Wer bergsteigen will, braucht neben genügend Zeit und Geld auch eine gute Gesundheit. Anfänger sollten sich deshalb schon Monate vor der Tour körperlich vorbereiten, indem sie täglich längere Distanzen rennen und mit Hanteln trainieren. Auf der Tour müssen die Teilnehmer harsche Stellen überwinden und dabei auf ihrem Rücken eine hohe Last tragen. Neben den physikalischen Fähigkeiten braucht es aber auch einen starken Willen. Zudem ist es vorteilhaft, sich mit spezifischen Kursen vorzubereiten: Im Schnee gehen, auf Eisflächen rutschen und jemanden aus Gletscherspalten retten.

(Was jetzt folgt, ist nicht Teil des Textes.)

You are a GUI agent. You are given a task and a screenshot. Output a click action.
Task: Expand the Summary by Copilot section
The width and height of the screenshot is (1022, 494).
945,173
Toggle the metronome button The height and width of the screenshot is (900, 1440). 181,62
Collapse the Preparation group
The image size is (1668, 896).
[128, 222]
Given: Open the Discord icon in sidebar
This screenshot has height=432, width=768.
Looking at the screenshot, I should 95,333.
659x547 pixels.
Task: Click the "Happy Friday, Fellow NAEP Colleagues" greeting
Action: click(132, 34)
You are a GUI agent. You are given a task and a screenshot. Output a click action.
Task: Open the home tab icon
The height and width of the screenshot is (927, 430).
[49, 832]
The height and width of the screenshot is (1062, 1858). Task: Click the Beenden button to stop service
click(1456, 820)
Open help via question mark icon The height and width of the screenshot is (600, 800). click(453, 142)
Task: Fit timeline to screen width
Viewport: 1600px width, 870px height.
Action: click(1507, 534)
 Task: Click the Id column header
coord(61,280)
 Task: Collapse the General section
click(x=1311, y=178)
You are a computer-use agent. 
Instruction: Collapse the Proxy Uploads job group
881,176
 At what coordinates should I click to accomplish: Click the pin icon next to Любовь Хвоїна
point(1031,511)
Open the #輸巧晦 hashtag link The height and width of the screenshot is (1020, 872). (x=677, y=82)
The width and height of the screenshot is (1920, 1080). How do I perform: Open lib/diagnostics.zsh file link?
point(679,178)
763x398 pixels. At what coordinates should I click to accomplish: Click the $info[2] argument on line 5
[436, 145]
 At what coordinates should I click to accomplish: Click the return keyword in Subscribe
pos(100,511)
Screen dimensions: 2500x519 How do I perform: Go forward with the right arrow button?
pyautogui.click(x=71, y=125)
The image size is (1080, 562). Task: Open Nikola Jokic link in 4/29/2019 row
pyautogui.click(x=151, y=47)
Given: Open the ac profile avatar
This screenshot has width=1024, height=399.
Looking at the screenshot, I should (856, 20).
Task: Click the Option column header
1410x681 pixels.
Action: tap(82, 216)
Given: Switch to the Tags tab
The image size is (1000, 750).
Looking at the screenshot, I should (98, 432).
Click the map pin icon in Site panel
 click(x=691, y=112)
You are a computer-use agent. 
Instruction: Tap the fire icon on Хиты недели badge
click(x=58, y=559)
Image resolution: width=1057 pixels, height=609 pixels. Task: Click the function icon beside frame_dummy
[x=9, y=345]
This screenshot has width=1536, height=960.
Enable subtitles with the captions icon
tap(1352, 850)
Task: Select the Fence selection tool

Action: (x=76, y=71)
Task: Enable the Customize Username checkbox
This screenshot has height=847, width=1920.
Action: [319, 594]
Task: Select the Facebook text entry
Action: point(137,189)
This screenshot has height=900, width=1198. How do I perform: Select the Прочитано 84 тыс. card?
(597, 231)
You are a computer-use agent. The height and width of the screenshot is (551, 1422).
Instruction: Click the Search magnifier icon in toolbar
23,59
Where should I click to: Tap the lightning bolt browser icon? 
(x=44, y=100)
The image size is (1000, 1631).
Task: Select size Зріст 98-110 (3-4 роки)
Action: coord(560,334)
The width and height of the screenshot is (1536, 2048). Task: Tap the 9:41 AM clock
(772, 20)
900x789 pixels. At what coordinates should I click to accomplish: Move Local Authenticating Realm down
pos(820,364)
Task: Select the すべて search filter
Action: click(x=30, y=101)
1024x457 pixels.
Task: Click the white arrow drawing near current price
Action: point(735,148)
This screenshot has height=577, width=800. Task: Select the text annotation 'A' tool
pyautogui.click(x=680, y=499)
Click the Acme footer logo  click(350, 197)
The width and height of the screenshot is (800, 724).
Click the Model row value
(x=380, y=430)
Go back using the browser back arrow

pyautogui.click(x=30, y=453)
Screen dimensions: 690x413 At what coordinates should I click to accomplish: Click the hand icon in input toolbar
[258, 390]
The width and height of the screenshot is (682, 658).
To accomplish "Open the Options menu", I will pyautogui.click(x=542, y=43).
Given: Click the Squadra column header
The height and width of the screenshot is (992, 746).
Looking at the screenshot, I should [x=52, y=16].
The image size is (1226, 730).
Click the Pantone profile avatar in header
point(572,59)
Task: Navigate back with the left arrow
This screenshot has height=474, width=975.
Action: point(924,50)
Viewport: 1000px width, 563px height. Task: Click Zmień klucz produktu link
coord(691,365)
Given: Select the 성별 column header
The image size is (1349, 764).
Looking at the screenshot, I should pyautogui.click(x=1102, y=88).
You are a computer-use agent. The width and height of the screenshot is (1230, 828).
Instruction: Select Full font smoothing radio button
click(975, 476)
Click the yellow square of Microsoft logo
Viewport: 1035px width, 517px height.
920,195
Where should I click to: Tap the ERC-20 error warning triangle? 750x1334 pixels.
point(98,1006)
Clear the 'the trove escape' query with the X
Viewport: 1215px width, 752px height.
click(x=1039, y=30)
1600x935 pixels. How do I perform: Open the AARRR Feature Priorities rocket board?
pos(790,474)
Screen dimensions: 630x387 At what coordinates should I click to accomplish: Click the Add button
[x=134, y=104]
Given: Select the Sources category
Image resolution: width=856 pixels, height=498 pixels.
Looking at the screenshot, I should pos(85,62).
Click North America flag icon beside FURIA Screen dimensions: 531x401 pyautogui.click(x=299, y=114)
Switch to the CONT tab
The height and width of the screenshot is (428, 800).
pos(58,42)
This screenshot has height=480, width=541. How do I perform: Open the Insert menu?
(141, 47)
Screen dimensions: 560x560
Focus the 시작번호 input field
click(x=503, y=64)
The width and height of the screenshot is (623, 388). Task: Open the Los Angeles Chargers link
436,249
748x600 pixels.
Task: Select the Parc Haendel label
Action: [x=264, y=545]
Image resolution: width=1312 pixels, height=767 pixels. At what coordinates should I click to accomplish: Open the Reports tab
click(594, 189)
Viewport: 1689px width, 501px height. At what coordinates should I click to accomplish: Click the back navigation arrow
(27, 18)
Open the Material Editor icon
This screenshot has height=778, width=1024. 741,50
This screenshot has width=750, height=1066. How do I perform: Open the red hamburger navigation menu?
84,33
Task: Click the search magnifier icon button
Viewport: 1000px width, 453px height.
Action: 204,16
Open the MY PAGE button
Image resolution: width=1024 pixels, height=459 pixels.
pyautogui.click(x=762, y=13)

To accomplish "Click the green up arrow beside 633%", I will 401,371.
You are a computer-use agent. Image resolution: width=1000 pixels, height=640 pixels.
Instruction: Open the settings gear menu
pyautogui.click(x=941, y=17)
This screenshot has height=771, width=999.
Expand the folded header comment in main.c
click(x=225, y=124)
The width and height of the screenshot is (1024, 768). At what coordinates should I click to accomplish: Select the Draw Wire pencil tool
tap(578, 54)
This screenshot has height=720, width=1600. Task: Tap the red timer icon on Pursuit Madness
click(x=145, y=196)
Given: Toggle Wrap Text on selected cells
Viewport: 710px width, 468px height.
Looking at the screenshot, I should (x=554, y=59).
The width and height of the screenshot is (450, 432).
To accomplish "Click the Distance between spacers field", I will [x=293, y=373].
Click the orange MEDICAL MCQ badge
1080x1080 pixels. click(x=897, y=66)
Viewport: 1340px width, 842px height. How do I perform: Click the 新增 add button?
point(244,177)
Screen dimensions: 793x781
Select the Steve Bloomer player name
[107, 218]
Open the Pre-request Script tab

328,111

Während des Auf- und Abstiegs kommt man leicht ins Schwitzen. Es ist daher wichtig, sich während den Pausen warm zu halten. Da das Wetter in den Bergen schnell umschlagen kann, ist eine warme Daunenjacke sicher keine falsche Option. Zudem sollten alle Tourteilnehmer viel Wasser trinken. Mehr als fünf Liter pro Tag. Dies hilft gegen die Höhenkrankheit, aber auch gegen eine Dehydrierung. Sauerstoff wird dann überlebenswichtig, wenn sich jemand auf mehr als 8000 Meter über Meer aufhält. Es ist daher wichtig, dass er mit dem Sauerstoffversorgungssystem bestens vertraut ist – egal, ob es ein altes aus Russland, oder ein neues aus Großbritannien ist. Er sollte auch in der Lage sein, die Druckanzeige zu lesen. Schließlich sollte ein guter Bergsteiger auch seine Gefühle gut kontrollieren können. Denn sowohl wer zu starke Gefühle hat wie auch wer zu müde ist, wird leicht zu einem Opfer der Höhenkrankheit.